··· Recorded data ···

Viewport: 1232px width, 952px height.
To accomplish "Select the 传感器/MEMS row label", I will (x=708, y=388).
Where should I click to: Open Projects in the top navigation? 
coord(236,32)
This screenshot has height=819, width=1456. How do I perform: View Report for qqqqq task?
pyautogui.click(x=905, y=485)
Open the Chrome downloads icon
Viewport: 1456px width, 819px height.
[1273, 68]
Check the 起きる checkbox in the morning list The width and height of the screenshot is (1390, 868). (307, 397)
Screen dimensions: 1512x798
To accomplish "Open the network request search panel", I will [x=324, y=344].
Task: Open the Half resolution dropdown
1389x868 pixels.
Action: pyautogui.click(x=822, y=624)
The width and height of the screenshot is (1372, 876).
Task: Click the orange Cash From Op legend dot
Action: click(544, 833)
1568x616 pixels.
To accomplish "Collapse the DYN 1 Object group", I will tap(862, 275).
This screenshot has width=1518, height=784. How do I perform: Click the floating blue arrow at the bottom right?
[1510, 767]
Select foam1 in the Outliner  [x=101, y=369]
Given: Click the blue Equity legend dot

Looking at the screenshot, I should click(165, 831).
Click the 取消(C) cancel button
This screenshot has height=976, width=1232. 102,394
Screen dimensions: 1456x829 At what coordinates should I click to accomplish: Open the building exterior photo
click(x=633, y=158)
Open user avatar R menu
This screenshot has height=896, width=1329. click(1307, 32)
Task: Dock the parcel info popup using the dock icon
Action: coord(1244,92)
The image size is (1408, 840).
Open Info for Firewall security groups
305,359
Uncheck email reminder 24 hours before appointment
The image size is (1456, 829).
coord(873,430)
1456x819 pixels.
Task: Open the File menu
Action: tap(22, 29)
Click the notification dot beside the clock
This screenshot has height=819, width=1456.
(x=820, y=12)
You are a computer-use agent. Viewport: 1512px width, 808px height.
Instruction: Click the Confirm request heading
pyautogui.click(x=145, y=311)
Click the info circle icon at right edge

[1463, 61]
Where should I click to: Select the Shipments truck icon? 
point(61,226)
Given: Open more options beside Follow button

···

### Work order
Using the data above, tally each line that has the string "will" and report only the sum.

### Task solution
3